Output 34.8.1 resembles Table 1 in Kohn and Ansley (1986). This table is generated by merging the parameter estimates from the four analyses. Only the moving average parameter estimates
and their standard errors are reported. The columns EST1
and STD1
correspond to the estimates for Data1
. The parameter estimates and their standard errors for other three data sets are similarly named. Note that the parameter
estimates closely match the parameter estimates in the article. However, their standard errors differ slightly. This difference
could be the result of different ways of computing the Hessian at the optimum. The white noise error variance estimates are
not reported here, but they agree quite closely with those in the article.
Output 34.8.2 resembles Table 2 in Kohn and Ansley (1986). It contains forecasts and their standard errors for the four data sets. The numbers are very close to those in the article.
Output 34.8.2: Data Sets 1–4: Forecasts and Standard Errors
DATE | for1 | std1 | for2 | std2 | for3 | std3 | for4 | std4 |
---|---|---|---|---|---|---|---|---|
JAN61 | 6.110 | 0.037 | 6.084 | 0.052 | 6.110 | 0.037 | 6.111 | 0.037 |
FEB61 | 6.054 | 0.043 | 6.091 | 0.058 | 6.054 | 0.043 | 6.055 | 0.043 |
MAR61 | 6.172 | 0.048 | 6.247 | 0.063 | 6.173 | 0.048 | 6.174 | 0.048 |
APR61 | 6.199 | 0.053 | 6.205 | 0.068 | 6.199 | 0.053 | 6.200 | 0.052 |
MAY61 | 6.233 | 0.057 | 6.199 | 0.072 | 6.232 | 0.058 | 6.233 | 0.056 |
JUN61 | 6.369 | 0.061 | 6.308 | 0.076 | 6.367 | 0.062 | 6.368 | 0.060 |
JUL61 | 6.507 | 0.065 | 6.409 | 0.079 | 6.497 | 0.067 | . | . |
AUG61 | 6.503 | 0.069 | 6.414 | 0.082 | 6.503 | 0.069 | 6.503 | 0.067 |
SEP61 | 6.325 | 0.072 | 6.299 | 0.085 | 6.325 | 0.072 | 6.326 | 0.071 |
OCT61 | 6.209 | 0.075 | 6.174 | 0.087 | 6.209 | 0.076 | 6.209 | 0.074 |
NOV61 | 6.063 | 0.079 | 6.043 | 0.089 | 6.064 | 0.079 | 6.064 | 0.077 |
DEC61 | 6.168 | 0.082 | 6.174 | 0.086 | 6.168 | 0.082 | 6.169 | 0.080 |
Output 34.8.3 is based on Data2
. It resembles Table 3 in Kohn and Ansley (1986). The columns S_SERIES
and VS_SERIES
in the OUTFOR=
data set contain the interpolated values of logair
and their variances. The estimate
column in Output 34.8.3 reports interpolated values (which are the same as S_SERIES
), and the std
column reports their standard errors (which are computed as square root of VS_SERIES
) for January–November 1957. The actual logair
values for these months, which are missing in Data2
, are also provided for comparison.
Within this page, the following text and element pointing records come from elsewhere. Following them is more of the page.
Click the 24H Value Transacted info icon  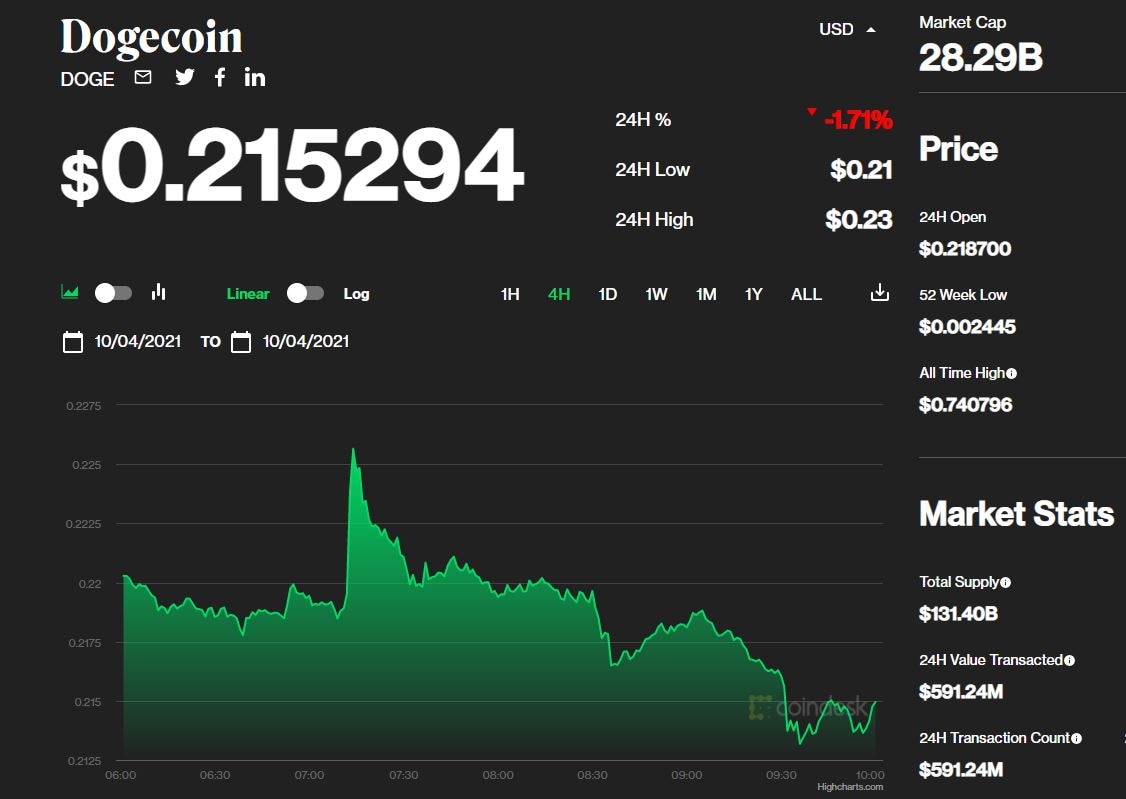1069,659
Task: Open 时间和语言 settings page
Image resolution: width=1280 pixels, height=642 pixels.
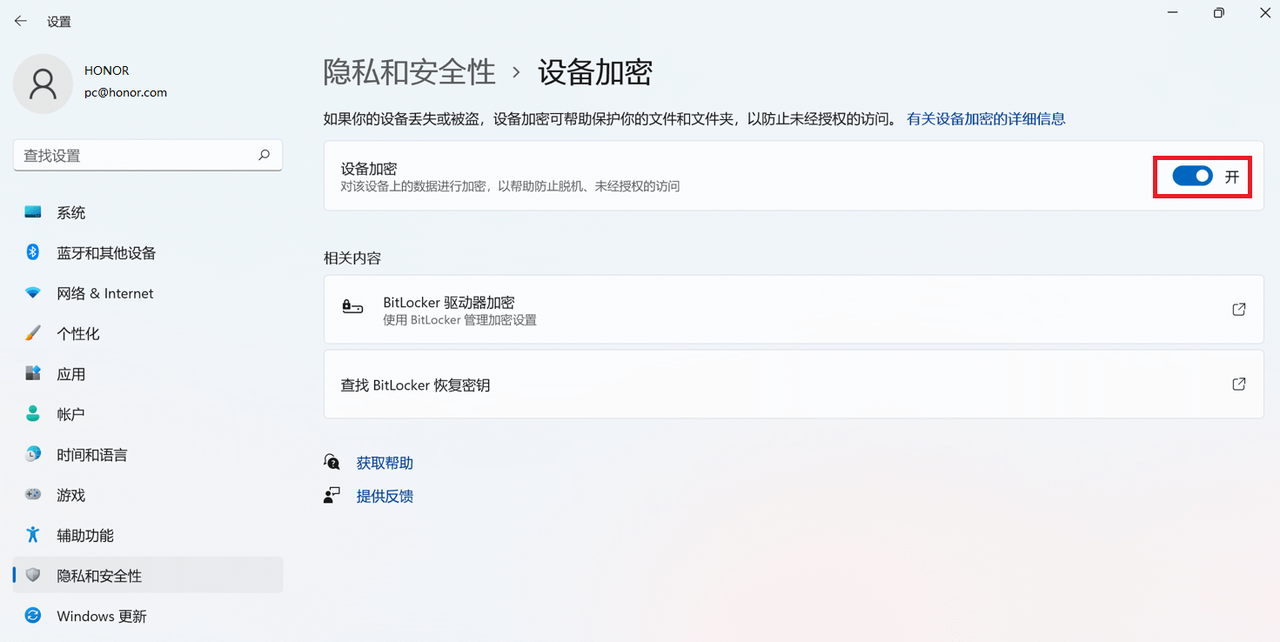Action: pyautogui.click(x=92, y=455)
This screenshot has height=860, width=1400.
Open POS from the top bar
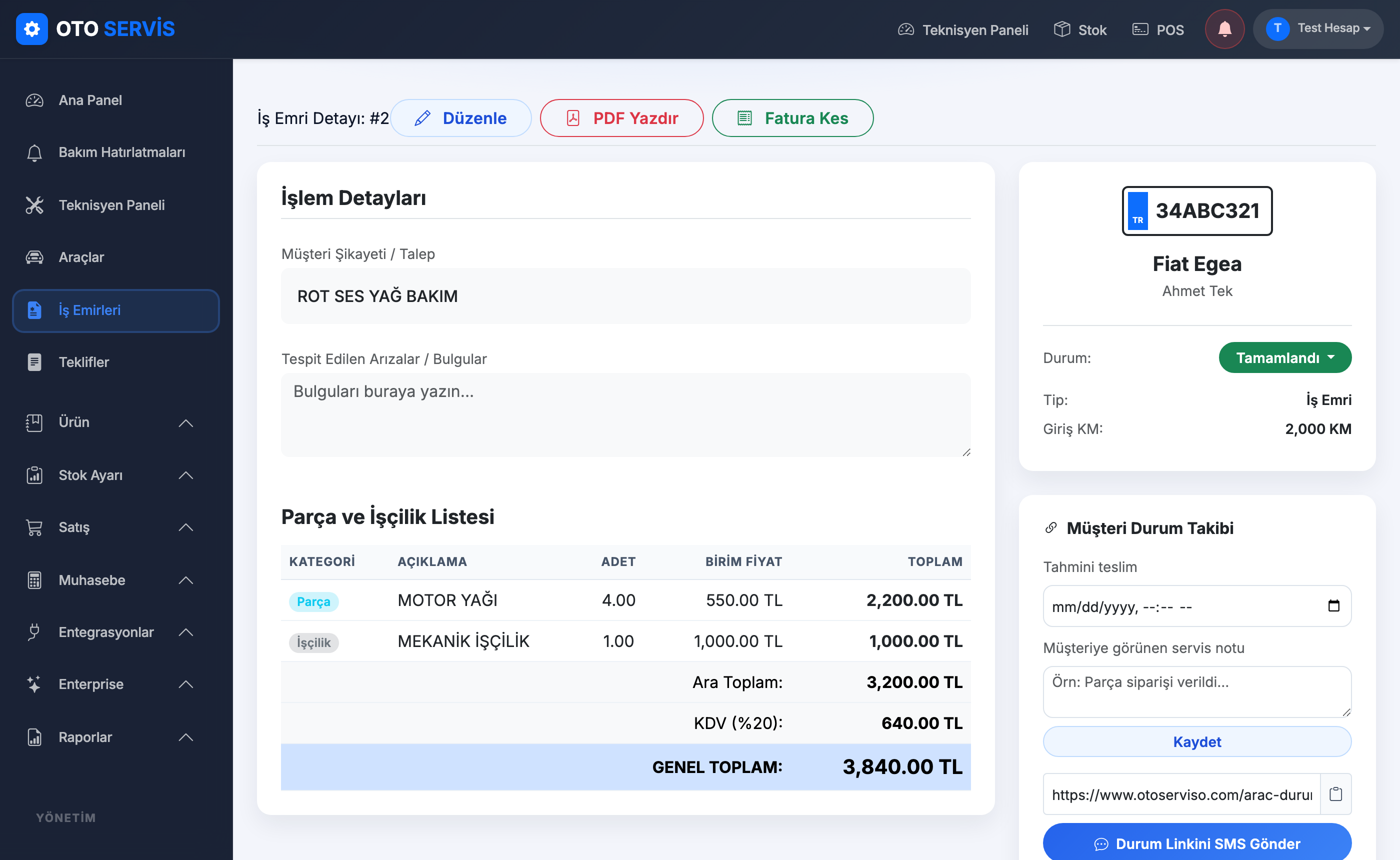pyautogui.click(x=1158, y=30)
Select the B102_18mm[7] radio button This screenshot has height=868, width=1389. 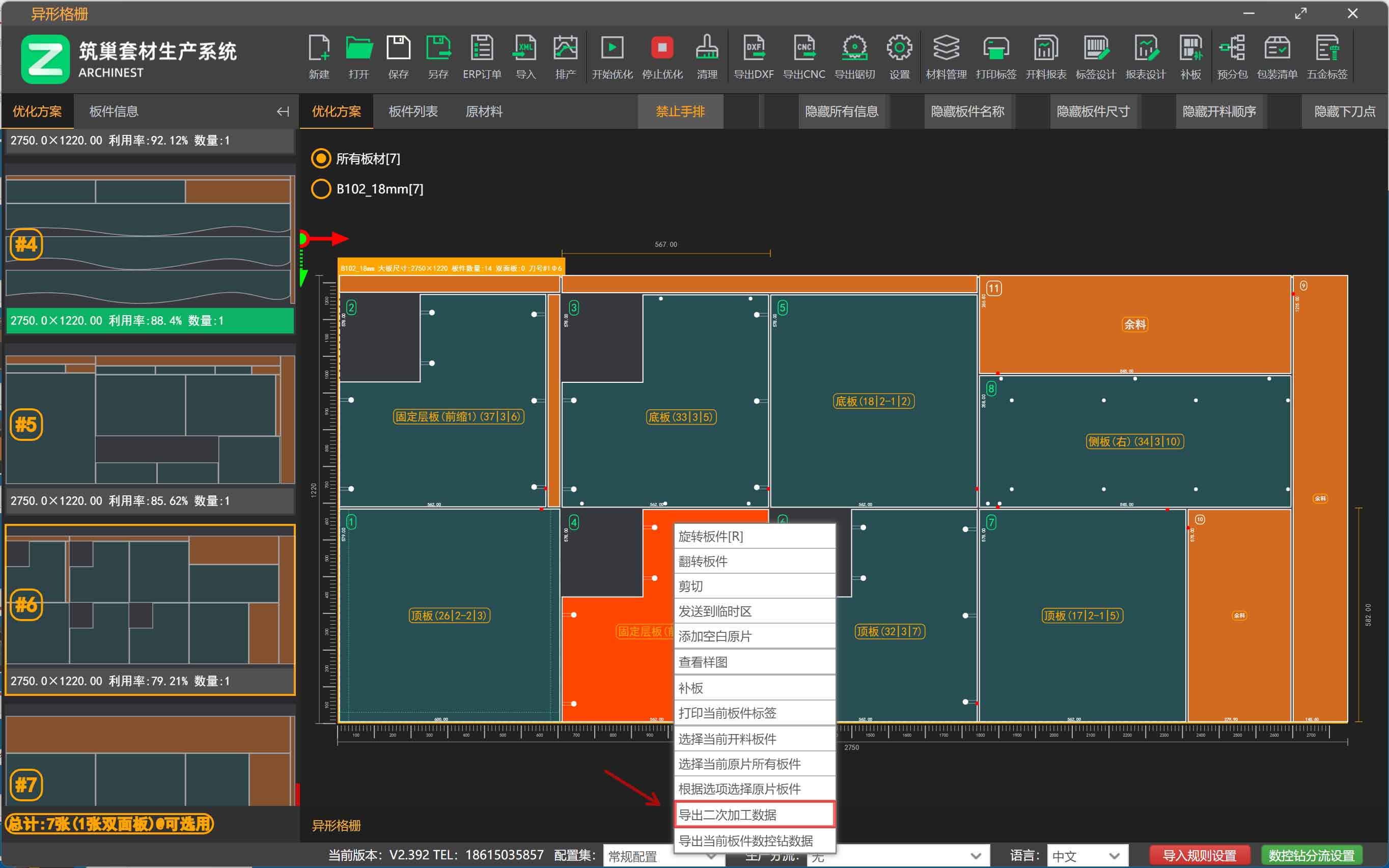[x=321, y=189]
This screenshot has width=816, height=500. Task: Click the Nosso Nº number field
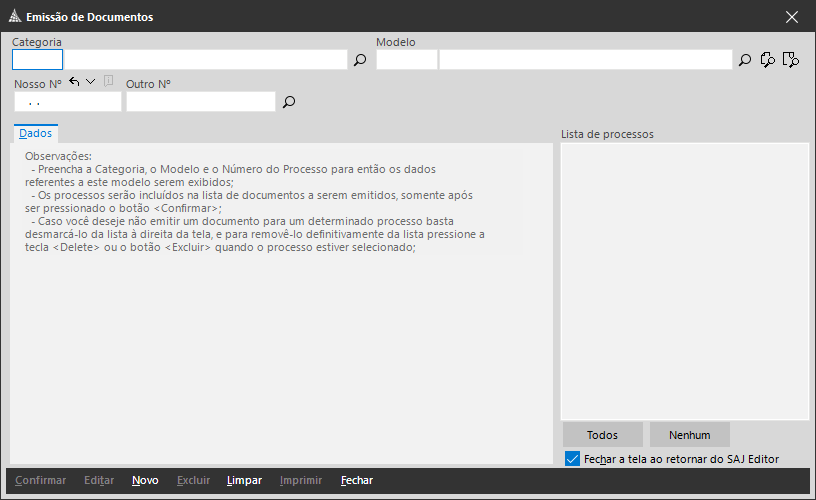[x=67, y=102]
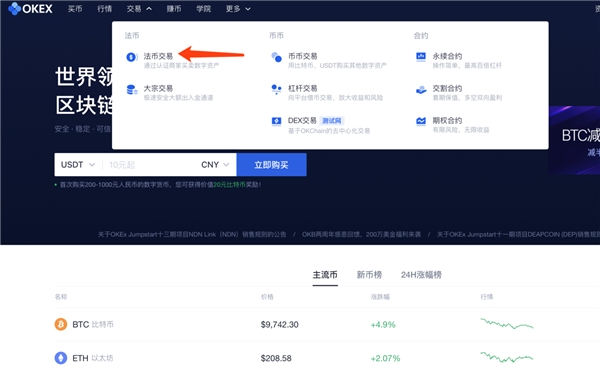
Task: Open the 买币 navigation link
Action: point(75,9)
The numbers are very close to those in the article.
Output 34.8.4 resembles Table 4 in Kohn and Ansley (1986). These numbers are based on Data3
, and they also are very close to those in the article.
Output 34.8.5 resembles Table 5 in Kohn and Ansley (1986). As before, the numbers are very close to those in the article.
The similarity between the outputs in this example and the results shown in Kohn and Ansley (1986) demonstrate that PROC UCM can be effectively used for nonstationary ARIMA models with missing data.